Recentemente, dois colégios agrícolas enfrentaram uma crise, a tradicional Escola Antônio Sarlo, de Campos, e o Colégio Agrícola José Soares Junior, de Itaboraí, sendo que este último foi criado a trinta anos e foi paralisado em 2016, apesar dos vários pedidos de sobrevida em audiências públicas da Comissão de Educação da Assembléia Legislativa do Rio de Janeiro.

A Escola Antônio Sarlo está sendo revitalizada após um período de grande dificuldade orçamentária, e seu quase fechamento. A comunidade escolar se mobilizou e hoje há um processo de incorporação à UENF, uma parceira histórica, e vários projetos agrícolas estão sendo conduzidos. A escola está localizada entre duas comunidades, em plena área de conflito social, o que torna a sua existência de grande importância social.

O colégio de Itaboraí tem também uma história de luta, e o idealismo dos servidores ajudou a escola a se manter de pé até 2016. O município de Itaboraí já foi o maior produtor de laranja do Brasil e hoje a cultura está sendo revitalizada, o que poderá favorecer a reabertura da instituição de ensino, já havendo mobilização neste sentido. Itaboraí investiu bastante no setor de petróleo e gás e com o fechamento do Complexo Petroquímico do Rio de Janeiro (Comperj), atravessou crise econômica e social, evidenciando a grande vulnerabilidade dos municípios que apostam em uma única atividade.

A educação agrícola vai muito além de capacitar mão de obra para a agropecuária.

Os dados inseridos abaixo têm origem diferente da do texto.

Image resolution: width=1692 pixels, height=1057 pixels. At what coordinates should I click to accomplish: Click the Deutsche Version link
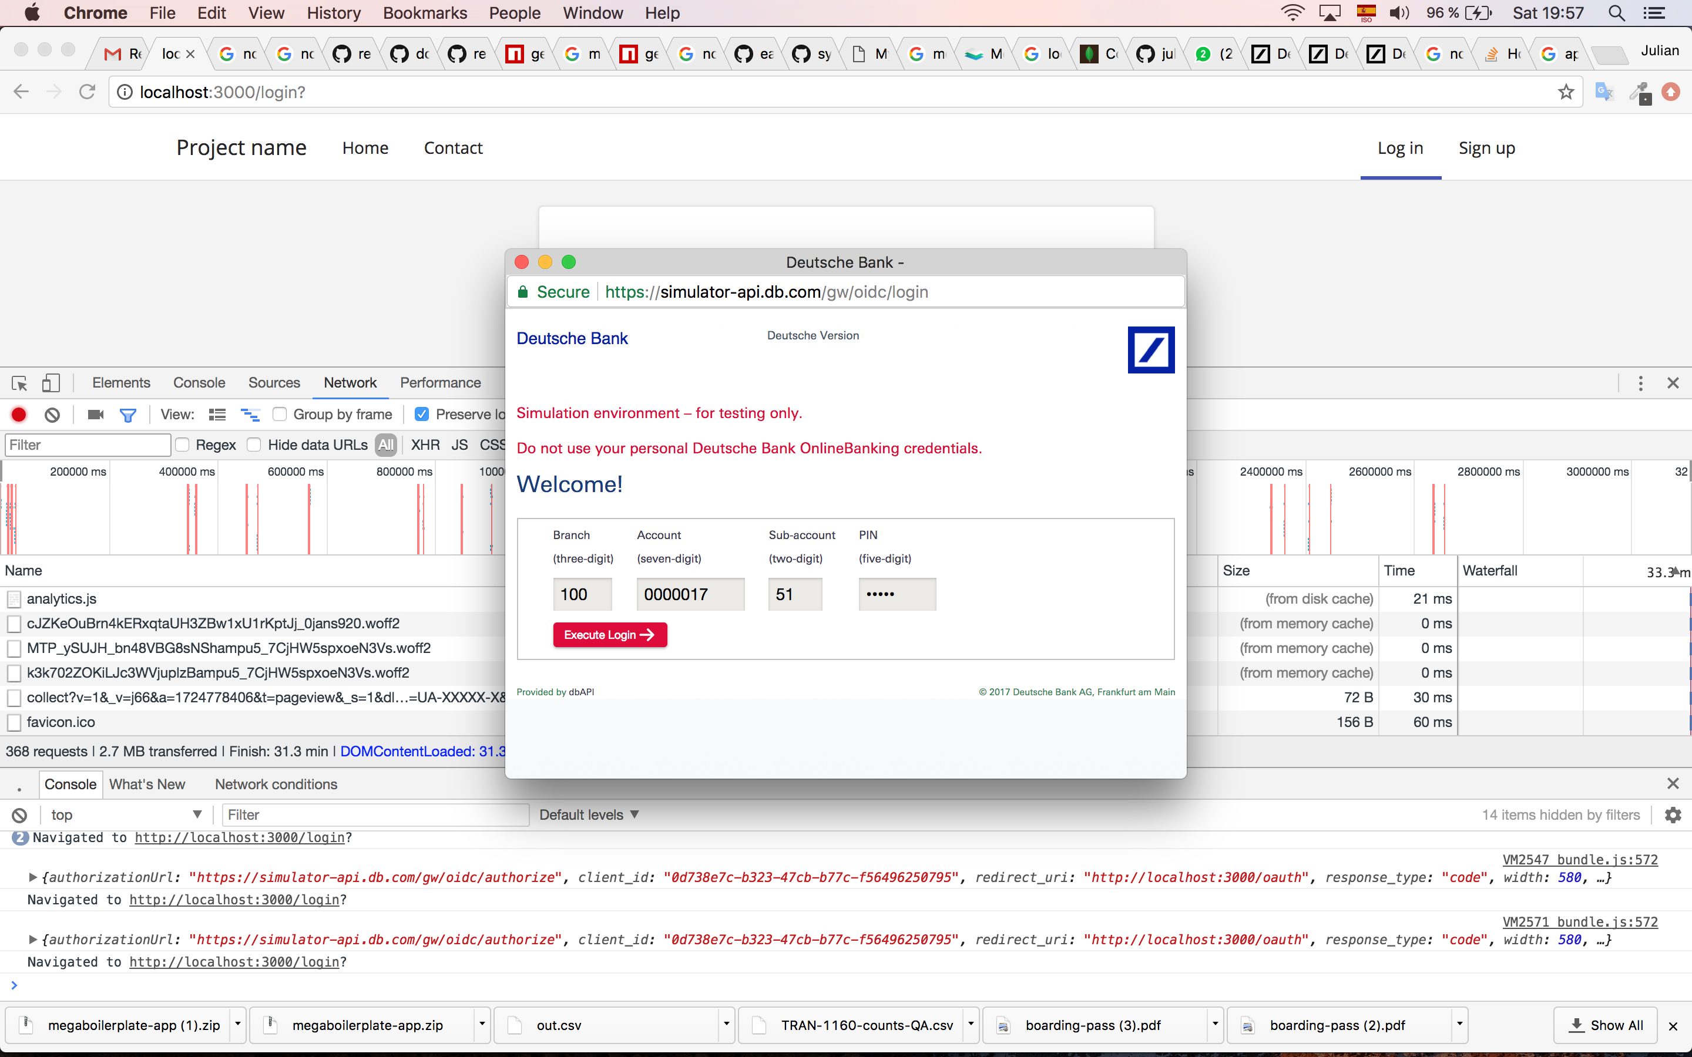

Ela permite o crescimento pessoal de jovens e adultos e possibilita a erradicação da pobreza, exclusão social e êxodo rural. É espaço para a abordagem agroecológica e socioambiental, além de apoiar a diversificação econômica dos municípios e a produção local.

O estado do Rio de Janeiro poderia ter maior pujança agrícola, mas por razões estruturais e históricas não consegue ser autossuficiente em alimentos, ao contrário, sua produção agropecuária apresenta tendência acentuada de declínio nas últimas décadas. Entretanto, o estado foi muito importante na construção do movimento orgânico nacional, e a reorganização do campo em face de novas possibilidades poderá diminuir sua dependência do petróleo. O Instituto Nacional de Colonização e Reforma Agrária (INCRA) estima que metade dos noventa e dois municípios fluminenses são rurais, em face dos seus índices demográficos.

É urgente lutar para que as escolas agrícolas no estado do Rio de Janeiro não fechem ou sejam abandonadas!